22 Oct 2017



An Eighteenth Century Italian Missionary in Ladakh
I’m just back from Italy where I took part in a conference on Ippolito Desideri (1684-1734), a Jesuit priest who travelled through Ladakh on his way to Lhasa in 1715.

The conference took place in Pistoia, Desideri’s home town, which is in Tuscany, close to Florence. The photograph shows the town as seen from the bell tower next to its cathedral. 

Here is a link to the conference programme:

The convenor was Enzo Gualtiero Bargiacchi, who is also from Pistoia. The image here shows Enzo at the opening session with the mayor of Pistoia, Alessandro Tomasi, on his left; and Maria Stella Rasetti, the director of Biblioteca San Giorgo on his right.

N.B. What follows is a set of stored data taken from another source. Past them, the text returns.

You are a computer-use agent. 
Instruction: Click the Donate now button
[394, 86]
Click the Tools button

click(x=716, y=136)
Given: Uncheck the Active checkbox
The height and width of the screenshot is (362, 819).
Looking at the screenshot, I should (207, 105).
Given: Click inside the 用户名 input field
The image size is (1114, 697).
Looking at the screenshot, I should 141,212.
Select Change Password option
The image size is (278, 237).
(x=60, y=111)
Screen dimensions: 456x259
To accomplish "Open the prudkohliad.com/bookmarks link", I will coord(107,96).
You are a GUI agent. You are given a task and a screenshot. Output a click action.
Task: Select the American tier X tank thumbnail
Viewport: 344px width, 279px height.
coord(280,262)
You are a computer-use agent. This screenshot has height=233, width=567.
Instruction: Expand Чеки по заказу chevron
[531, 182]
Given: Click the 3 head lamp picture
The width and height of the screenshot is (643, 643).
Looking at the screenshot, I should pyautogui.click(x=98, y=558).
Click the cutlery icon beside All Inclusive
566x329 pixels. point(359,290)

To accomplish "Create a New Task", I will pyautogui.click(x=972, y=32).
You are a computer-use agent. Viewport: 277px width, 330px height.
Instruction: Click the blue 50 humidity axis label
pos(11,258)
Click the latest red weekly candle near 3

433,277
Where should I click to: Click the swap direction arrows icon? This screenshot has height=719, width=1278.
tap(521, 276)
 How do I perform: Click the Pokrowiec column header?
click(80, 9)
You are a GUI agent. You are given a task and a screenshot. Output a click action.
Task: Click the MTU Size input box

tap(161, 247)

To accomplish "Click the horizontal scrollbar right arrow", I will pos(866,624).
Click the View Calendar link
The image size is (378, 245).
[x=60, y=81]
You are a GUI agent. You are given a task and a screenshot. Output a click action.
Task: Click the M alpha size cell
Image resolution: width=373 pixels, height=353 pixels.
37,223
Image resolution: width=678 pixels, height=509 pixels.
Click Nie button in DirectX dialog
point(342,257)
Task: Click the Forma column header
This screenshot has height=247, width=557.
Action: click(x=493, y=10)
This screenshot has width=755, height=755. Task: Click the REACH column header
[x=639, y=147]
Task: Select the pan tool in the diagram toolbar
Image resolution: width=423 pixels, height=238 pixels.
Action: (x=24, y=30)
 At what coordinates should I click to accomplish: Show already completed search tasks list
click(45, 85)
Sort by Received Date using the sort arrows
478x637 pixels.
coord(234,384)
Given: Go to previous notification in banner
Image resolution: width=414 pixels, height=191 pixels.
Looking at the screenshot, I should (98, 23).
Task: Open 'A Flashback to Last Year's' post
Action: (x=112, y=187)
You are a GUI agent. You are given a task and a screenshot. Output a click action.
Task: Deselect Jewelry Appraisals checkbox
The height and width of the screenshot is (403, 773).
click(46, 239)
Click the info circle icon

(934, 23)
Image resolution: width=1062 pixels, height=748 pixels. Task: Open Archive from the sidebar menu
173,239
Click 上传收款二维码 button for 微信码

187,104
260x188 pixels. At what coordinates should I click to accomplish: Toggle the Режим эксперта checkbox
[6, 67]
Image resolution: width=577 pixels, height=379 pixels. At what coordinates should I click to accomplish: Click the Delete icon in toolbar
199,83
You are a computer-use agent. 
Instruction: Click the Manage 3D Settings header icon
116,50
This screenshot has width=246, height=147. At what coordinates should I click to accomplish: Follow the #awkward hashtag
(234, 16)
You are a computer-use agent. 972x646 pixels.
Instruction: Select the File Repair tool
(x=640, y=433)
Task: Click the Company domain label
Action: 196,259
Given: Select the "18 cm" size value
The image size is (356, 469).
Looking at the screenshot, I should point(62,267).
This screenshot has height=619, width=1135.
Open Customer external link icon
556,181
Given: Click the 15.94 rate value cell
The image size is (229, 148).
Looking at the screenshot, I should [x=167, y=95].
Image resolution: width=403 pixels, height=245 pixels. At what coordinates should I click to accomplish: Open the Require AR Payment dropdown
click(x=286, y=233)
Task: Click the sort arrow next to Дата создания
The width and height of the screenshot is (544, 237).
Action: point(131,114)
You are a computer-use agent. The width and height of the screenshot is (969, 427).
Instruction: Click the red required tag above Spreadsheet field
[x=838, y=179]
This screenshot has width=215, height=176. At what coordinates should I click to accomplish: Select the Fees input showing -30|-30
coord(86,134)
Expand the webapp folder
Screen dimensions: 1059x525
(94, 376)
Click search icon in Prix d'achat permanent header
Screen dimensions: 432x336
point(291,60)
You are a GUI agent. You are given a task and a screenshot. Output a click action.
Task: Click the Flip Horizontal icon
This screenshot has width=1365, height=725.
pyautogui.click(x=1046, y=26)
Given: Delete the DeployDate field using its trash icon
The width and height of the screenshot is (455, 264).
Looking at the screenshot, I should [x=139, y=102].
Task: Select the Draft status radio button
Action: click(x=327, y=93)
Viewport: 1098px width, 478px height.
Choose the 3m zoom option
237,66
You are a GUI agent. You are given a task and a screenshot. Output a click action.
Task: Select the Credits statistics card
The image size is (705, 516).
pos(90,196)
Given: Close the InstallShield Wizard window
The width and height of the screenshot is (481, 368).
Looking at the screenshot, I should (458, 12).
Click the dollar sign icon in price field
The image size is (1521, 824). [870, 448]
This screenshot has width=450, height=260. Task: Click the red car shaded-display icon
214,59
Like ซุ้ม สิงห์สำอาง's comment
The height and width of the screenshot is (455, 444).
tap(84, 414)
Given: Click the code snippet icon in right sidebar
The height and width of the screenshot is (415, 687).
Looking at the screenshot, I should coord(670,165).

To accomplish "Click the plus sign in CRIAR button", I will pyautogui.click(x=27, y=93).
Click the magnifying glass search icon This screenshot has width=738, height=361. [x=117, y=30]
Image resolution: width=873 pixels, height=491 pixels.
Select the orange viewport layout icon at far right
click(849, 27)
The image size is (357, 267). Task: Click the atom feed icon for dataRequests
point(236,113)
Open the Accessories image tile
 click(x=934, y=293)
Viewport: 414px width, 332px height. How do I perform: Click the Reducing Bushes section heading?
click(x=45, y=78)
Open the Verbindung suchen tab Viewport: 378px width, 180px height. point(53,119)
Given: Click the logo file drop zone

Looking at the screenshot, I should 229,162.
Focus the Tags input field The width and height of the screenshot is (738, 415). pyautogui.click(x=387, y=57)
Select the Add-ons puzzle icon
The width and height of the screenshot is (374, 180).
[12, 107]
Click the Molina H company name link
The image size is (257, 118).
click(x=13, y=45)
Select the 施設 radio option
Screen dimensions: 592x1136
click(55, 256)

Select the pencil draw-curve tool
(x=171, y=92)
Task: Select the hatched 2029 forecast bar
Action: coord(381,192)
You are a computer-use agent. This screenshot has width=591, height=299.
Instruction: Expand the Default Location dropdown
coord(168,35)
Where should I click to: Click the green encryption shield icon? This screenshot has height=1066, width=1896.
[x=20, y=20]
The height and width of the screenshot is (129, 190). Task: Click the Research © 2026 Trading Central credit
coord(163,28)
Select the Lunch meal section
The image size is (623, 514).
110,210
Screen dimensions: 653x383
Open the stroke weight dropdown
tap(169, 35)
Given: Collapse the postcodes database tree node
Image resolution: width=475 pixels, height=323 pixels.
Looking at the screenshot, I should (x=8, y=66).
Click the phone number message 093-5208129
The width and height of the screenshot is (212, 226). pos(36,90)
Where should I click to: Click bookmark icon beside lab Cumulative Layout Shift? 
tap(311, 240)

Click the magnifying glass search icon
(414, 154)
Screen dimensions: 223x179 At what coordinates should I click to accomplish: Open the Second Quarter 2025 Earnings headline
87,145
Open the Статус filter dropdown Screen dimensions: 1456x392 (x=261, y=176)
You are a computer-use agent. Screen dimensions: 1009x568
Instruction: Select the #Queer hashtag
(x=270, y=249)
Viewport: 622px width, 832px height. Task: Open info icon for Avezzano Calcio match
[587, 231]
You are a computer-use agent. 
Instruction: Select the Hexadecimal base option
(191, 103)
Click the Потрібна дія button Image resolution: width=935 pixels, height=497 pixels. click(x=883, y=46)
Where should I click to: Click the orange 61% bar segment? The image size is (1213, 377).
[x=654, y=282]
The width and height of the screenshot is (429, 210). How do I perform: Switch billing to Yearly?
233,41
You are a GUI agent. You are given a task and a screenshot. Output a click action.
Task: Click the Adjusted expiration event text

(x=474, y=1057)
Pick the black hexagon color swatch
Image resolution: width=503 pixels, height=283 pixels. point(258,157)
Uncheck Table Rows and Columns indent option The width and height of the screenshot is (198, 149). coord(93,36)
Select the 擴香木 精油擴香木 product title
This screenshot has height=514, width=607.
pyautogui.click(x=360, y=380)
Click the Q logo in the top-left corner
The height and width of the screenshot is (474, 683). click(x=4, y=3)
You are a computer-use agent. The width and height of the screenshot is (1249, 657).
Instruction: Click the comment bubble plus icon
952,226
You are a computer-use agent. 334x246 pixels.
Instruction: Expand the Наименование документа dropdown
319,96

Enzo worked tremendously hard to arrange the conference, and I hope that he is delighted with the success of a long-held ambition.

Desideri was a voluminous writer in both Italian and Tibetan. His Italian writings have recently been translated into English by Michael Sweet and Leonard Zwilling. See: http://www.wisdompubs.org/book/mission-tibet/praise.  Even more recently, Donald Lopez and Thupten Jinpa have published extracts from Desideri’s Tibetan works: http://www.hup.harvard.edu/catalog.php?isbn=9780674659704 .



Donald Lopez (shown here) spoke about the translation at the conference, and Michael Sweet and Leonard Zwilling sent video presentations with new information about Desideri’s Tibetan adventures drawing on a hitherto unexamined text – his account book.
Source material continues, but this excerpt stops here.